WHAT YOU NEED TO DO - Render the data from the line containing "Point to capital L in Learning beneath Deep" through the line containing "pixels. tap(95, 263)", both included, as a two-column CSV headed instruction and action. Give each instruction and its action one row, with each value in a single quoted field and any line breaks replaced by spaces.

GIVEN DATA -
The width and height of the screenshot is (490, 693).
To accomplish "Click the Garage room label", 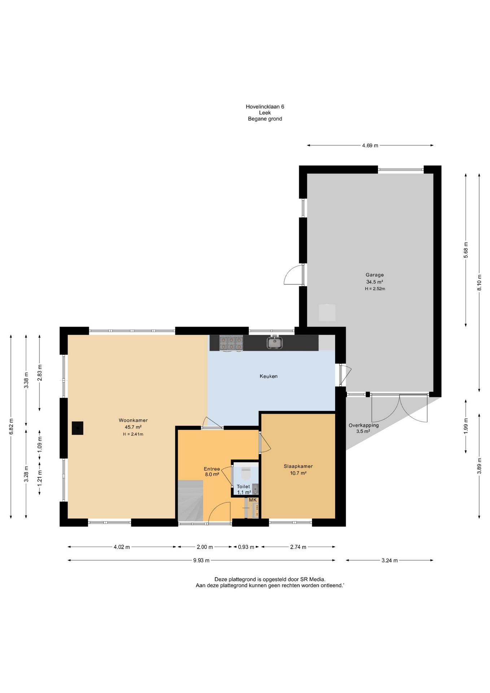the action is [x=375, y=275].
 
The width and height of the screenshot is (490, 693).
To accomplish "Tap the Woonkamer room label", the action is [x=133, y=420].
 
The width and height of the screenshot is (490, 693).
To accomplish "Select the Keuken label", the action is [x=268, y=376].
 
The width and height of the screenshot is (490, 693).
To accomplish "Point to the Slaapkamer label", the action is [x=298, y=466].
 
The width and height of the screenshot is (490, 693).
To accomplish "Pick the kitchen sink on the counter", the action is [x=275, y=343].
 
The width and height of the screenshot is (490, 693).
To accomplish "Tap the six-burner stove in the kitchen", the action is [x=231, y=343].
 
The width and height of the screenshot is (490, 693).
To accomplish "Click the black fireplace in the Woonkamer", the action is [x=78, y=428].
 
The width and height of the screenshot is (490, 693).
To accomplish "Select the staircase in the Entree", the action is [x=191, y=501].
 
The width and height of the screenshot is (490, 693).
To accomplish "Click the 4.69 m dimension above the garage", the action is [x=370, y=145].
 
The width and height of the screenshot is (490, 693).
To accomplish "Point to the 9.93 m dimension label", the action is [x=201, y=561].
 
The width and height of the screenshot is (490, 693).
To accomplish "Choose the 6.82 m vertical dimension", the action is [x=11, y=427].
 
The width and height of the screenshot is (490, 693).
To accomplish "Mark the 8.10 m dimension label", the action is [x=479, y=283].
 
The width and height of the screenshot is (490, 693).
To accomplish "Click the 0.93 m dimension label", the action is [x=246, y=547].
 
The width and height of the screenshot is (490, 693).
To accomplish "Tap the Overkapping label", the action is [x=364, y=425].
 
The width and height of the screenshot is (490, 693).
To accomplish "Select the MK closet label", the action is [x=253, y=500].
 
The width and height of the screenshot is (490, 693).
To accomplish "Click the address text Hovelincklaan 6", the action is [x=265, y=106].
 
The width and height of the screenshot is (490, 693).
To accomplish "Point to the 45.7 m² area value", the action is [x=133, y=427].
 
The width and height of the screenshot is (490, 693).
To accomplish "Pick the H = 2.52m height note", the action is [x=375, y=289].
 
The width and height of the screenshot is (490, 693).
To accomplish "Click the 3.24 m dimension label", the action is [x=390, y=561].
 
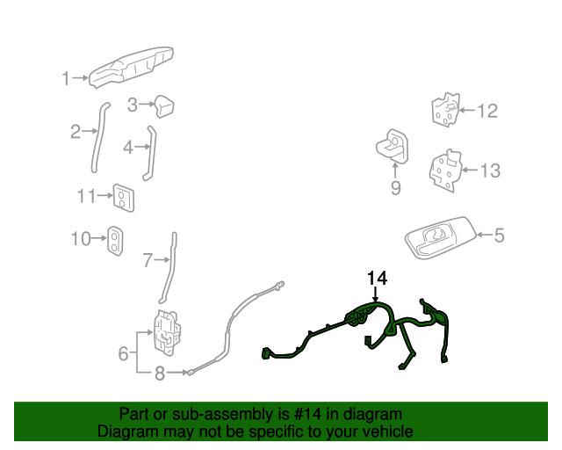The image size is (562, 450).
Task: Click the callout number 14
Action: click(x=377, y=279)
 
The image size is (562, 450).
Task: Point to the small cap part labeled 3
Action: click(x=162, y=106)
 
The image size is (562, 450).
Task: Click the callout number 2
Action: click(x=76, y=133)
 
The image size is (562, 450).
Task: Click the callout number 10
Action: click(x=81, y=238)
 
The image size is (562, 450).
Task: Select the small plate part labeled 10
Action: click(x=115, y=239)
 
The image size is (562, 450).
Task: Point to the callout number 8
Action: click(x=160, y=374)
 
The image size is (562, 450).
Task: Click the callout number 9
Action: click(x=395, y=187)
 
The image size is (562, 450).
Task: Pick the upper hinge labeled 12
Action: click(x=444, y=110)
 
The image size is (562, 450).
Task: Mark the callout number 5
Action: click(x=499, y=236)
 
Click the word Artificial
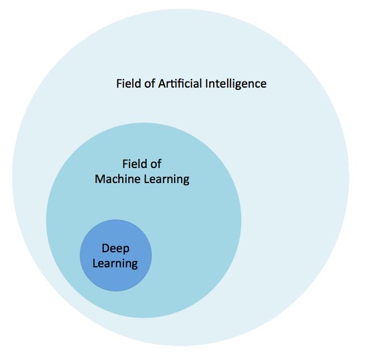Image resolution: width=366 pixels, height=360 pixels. tap(180, 84)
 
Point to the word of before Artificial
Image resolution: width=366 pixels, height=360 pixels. tap(149, 84)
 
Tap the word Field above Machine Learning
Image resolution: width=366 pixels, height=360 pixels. tap(133, 164)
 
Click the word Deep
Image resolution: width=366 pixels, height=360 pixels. tap(115, 248)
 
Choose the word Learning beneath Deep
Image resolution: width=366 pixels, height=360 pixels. tap(115, 263)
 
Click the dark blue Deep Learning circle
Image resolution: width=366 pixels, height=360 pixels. tap(115, 279)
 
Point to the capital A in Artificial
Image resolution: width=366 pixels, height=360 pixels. tap(162, 84)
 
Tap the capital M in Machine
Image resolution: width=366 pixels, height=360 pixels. tap(100, 179)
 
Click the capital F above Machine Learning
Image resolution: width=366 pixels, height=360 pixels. tap(125, 164)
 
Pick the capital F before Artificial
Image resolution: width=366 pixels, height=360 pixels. tap(119, 84)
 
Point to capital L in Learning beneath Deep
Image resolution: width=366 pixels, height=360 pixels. tap(95, 263)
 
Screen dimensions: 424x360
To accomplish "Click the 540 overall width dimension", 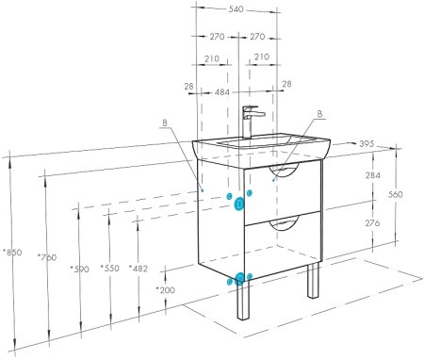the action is point(236,9).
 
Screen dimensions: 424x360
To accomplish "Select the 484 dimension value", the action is point(222,92).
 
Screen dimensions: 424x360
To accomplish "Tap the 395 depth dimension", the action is point(367,144).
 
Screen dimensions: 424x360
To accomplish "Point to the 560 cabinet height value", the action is point(395,195).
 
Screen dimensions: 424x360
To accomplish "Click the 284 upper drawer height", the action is point(373,175).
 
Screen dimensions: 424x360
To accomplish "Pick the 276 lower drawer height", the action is point(372,223).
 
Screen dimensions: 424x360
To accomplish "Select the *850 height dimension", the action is point(12,253).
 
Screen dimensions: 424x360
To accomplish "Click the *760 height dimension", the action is point(47,257).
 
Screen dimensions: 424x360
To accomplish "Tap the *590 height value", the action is point(79,270).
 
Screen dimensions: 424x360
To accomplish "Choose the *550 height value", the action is point(109,269).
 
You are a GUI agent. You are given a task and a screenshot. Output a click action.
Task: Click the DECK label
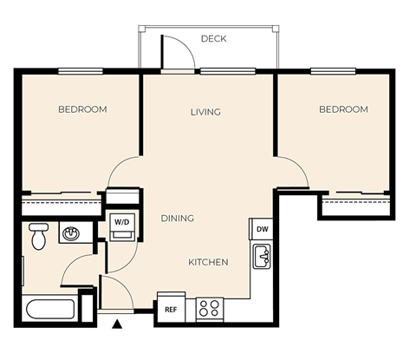[x=213, y=39]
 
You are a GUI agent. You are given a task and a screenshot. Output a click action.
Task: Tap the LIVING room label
[x=205, y=112]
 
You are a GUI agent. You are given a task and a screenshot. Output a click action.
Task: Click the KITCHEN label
[x=208, y=262]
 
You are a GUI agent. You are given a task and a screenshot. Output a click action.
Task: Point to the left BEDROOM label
[x=82, y=109]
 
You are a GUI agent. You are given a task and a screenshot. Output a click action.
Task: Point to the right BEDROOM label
[x=343, y=109]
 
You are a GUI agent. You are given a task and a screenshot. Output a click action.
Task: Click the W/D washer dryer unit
[x=122, y=223]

RESULT BELOW -
instruction,action
"Point to capital L in Learning beneath Deep Image resolution: width=366 pixels, height=360 pixels.","tap(95, 263)"